On the effect of fluid-structure interactions and choice of algorithm in multi-physics topology optimisation

This article presents an optimisation framework for the compliance minimisation of structures subjected to design-dependent pressure loads. A finite element solver coupled to a Lattice Boltzmann method is employed, such that the effect of the fluid-structure interactions on the optimised design can be considered. It is noted that the main computational expense of the algorithm is the Lattice Boltzmann method. Therefore, to improve the computational efficiency and to assess the effect of the fluid-structure interactions on the final optimised design, the degree of coupling is changed. Several successful topology optimisation algorithms exist with thousands of associated publications in the literature. However, only a small portion of these are applied to real-world problems, with even fewer offering a comparison of methodologies. This is especially important for problems involving fluid-structure interactions, where discrete and continuous methods can provide different advantages. The goal of this research is to couple two key disciplines, fluids and structures, into a topology optimisation framework, which shows fast convergence for multi-physics optimisation problems. This is achieved by offering a comparison of three popular, but competing, optimisation methodologies. The needs for the exploration of larger design spaces and to produce innovative designs make meta-heuristic algorithms less efficient for this task. A coupled analysis, where the fluid and structural mechanics are updated, provides superior results compared with an uncoupled analysis approach, however at some computational expense. The results in this article show that the method is sensitive to whether fluid-structure coupling is included, i.e. if the fluid mechanics are updated with design changes, but not to the degree of the coupling, i.e. how regularly the fluid mechanics are updated, up to a certain limit.

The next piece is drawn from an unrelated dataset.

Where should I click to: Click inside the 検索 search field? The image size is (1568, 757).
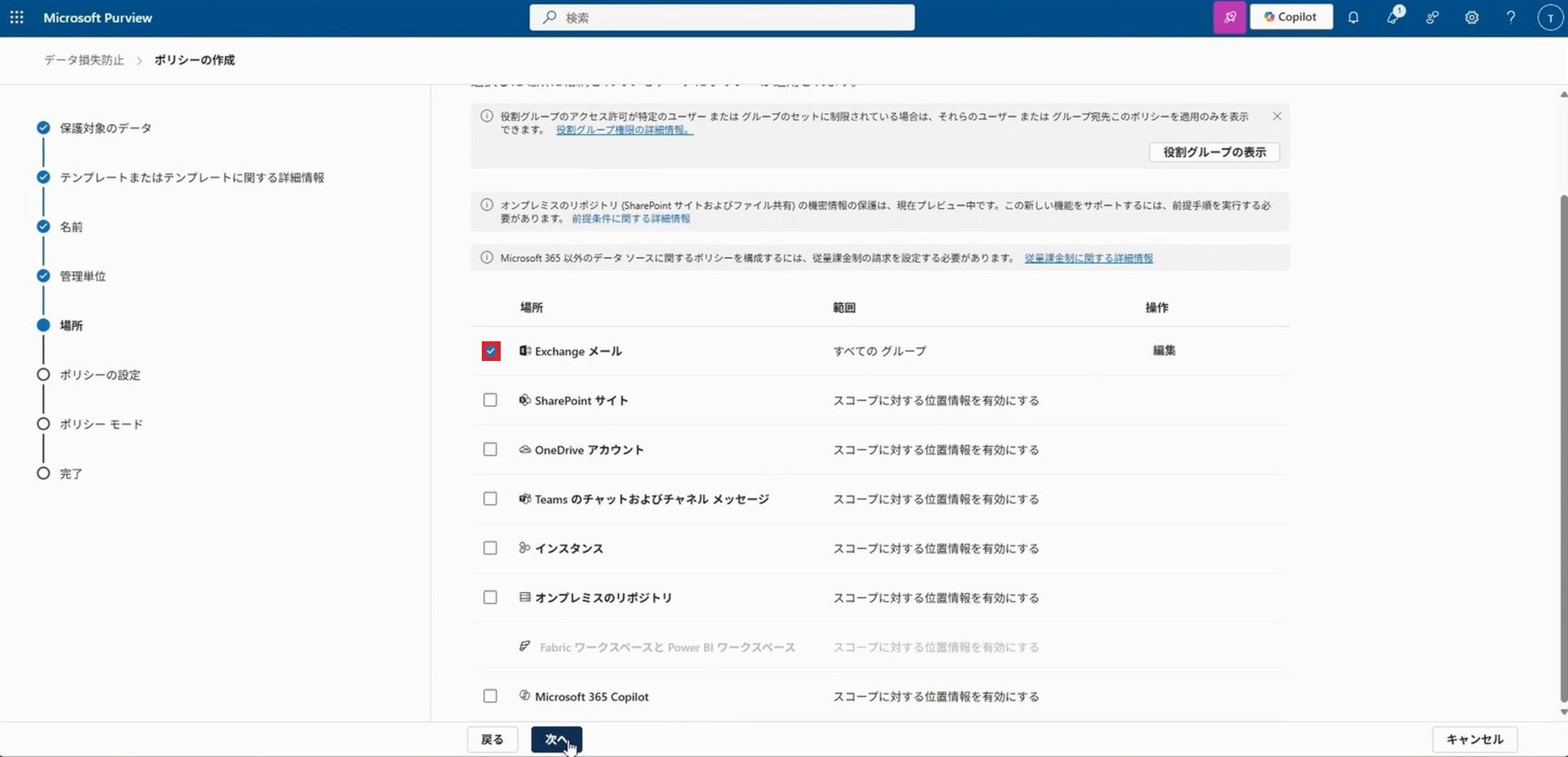[x=721, y=17]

Therefore, the computational efficiency of the algorithm can be considerably increased with small penalties in the quality of the objective by relaxing the coupling. •Develops a SIMP algorithm coupled to a LBM flow solver for multi-physics topology optimization.•Develops a LSM coupled to a LBM flow solver for multi-physics topology optimization.•Compares a BESO, SIMP and LSM algorithm to determine the advantages and disadvantages of the algorithms.•Determines the effect of FSI and the degree of coupling between the fluid and structural solver on the final design.